◆ **Task goal**
Could you return all of the data exactly as given?

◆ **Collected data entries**

- Opening Delimiter -

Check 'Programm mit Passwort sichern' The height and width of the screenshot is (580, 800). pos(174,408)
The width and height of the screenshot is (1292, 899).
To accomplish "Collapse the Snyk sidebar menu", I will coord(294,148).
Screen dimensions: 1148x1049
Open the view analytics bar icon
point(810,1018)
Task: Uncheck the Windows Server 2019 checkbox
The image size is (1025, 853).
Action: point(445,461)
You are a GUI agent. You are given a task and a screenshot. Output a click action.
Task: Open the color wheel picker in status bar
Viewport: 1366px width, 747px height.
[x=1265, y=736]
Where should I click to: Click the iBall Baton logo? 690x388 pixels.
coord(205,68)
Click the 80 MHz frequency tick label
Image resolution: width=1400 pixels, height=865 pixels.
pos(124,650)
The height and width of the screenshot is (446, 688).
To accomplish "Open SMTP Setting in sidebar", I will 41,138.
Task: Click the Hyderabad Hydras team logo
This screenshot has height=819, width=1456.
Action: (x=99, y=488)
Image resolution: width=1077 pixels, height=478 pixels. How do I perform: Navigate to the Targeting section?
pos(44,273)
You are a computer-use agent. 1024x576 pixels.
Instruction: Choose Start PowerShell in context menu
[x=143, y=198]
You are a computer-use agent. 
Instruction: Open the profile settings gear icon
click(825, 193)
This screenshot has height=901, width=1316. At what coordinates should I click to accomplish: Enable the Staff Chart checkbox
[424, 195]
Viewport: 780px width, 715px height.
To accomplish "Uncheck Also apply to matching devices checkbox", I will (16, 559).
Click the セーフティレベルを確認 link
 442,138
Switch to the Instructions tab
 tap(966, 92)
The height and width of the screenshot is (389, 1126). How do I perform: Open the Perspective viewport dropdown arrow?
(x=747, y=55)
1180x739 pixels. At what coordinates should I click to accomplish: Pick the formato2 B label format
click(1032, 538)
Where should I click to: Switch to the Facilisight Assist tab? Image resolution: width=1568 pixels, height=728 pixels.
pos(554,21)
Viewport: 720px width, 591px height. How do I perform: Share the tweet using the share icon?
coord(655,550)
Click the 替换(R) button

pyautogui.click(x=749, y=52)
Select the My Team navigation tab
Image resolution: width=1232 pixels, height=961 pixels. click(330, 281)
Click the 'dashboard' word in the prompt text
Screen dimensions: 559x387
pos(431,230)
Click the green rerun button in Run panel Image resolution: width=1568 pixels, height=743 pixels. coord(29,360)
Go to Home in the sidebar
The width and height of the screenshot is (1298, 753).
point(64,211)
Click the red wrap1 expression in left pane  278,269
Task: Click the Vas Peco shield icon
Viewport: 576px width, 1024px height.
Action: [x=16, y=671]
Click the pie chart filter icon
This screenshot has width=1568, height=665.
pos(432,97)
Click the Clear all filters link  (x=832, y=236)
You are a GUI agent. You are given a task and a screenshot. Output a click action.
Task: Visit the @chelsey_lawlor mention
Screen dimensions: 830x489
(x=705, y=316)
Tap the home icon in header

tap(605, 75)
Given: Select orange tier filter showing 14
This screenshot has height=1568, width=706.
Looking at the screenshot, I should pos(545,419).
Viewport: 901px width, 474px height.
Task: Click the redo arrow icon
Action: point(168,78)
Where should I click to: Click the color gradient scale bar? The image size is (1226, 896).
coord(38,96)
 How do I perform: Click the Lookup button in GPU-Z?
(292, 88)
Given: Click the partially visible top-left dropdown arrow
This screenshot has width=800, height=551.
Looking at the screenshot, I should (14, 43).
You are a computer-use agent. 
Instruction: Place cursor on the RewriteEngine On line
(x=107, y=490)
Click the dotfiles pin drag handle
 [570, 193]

- Closing Delimiter -

◆ **Output for this exercise**
Check 'Programm mit Passwort sichern' The height and width of the screenshot is (580, 800). pos(174,408)
The width and height of the screenshot is (1292, 899).
To accomplish "Collapse the Snyk sidebar menu", I will coord(294,148).
Screen dimensions: 1148x1049
Open the view analytics bar icon
point(810,1018)
Task: Uncheck the Windows Server 2019 checkbox
The image size is (1025, 853).
Action: point(445,461)
You are a GUI agent. You are given a task and a screenshot. Output a click action.
Task: Open the color wheel picker in status bar
Viewport: 1366px width, 747px height.
[x=1265, y=736]
Where should I click to: Click the iBall Baton logo? 690x388 pixels.
coord(205,68)
Click the 80 MHz frequency tick label
Image resolution: width=1400 pixels, height=865 pixels.
pos(124,650)
The height and width of the screenshot is (446, 688).
To accomplish "Open SMTP Setting in sidebar", I will 41,138.
Task: Click the Hyderabad Hydras team logo
This screenshot has height=819, width=1456.
Action: (x=99, y=488)
Image resolution: width=1077 pixels, height=478 pixels. How do I perform: Navigate to the Targeting section?
pos(44,273)
You are a computer-use agent. 1024x576 pixels.
Instruction: Choose Start PowerShell in context menu
[x=143, y=198]
You are a computer-use agent. 
Instruction: Open the profile settings gear icon
click(825, 193)
This screenshot has height=901, width=1316. At what coordinates should I click to accomplish: Enable the Staff Chart checkbox
[424, 195]
Viewport: 780px width, 715px height.
To accomplish "Uncheck Also apply to matching devices checkbox", I will (16, 559).
Click the セーフティレベルを確認 link
 442,138
Switch to the Instructions tab
 tap(966, 92)
The height and width of the screenshot is (389, 1126). How do I perform: Open the Perspective viewport dropdown arrow?
(x=747, y=55)
1180x739 pixels. At what coordinates should I click to accomplish: Pick the formato2 B label format
click(1032, 538)
Where should I click to: Switch to the Facilisight Assist tab? Image resolution: width=1568 pixels, height=728 pixels.
pos(554,21)
Viewport: 720px width, 591px height. How do I perform: Share the tweet using the share icon?
coord(655,550)
Click the 替换(R) button

pyautogui.click(x=749, y=52)
Select the My Team navigation tab
Image resolution: width=1232 pixels, height=961 pixels. click(330, 281)
Click the 'dashboard' word in the prompt text
Screen dimensions: 559x387
pos(431,230)
Click the green rerun button in Run panel Image resolution: width=1568 pixels, height=743 pixels. coord(29,360)
Go to Home in the sidebar
The width and height of the screenshot is (1298, 753).
point(64,211)
Click the red wrap1 expression in left pane  278,269
Task: Click the Vas Peco shield icon
Viewport: 576px width, 1024px height.
Action: [x=16, y=671]
Click the pie chart filter icon
This screenshot has width=1568, height=665.
pos(432,97)
Click the Clear all filters link  (x=832, y=236)
You are a GUI agent. You are given a task and a screenshot. Output a click action.
Task: Visit the @chelsey_lawlor mention
Screen dimensions: 830x489
(x=705, y=316)
Tap the home icon in header

tap(605, 75)
Given: Select orange tier filter showing 14
This screenshot has height=1568, width=706.
Looking at the screenshot, I should pos(545,419).
Viewport: 901px width, 474px height.
Task: Click the redo arrow icon
Action: point(168,78)
Where should I click to: Click the color gradient scale bar? The image size is (1226, 896).
coord(38,96)
 How do I perform: Click the Lookup button in GPU-Z?
(292, 88)
Given: Click the partially visible top-left dropdown arrow
This screenshot has width=800, height=551.
Looking at the screenshot, I should (14, 43).
You are a computer-use agent. 
Instruction: Place cursor on the RewriteEngine On line
(x=107, y=490)
Click the dotfiles pin drag handle
 [570, 193]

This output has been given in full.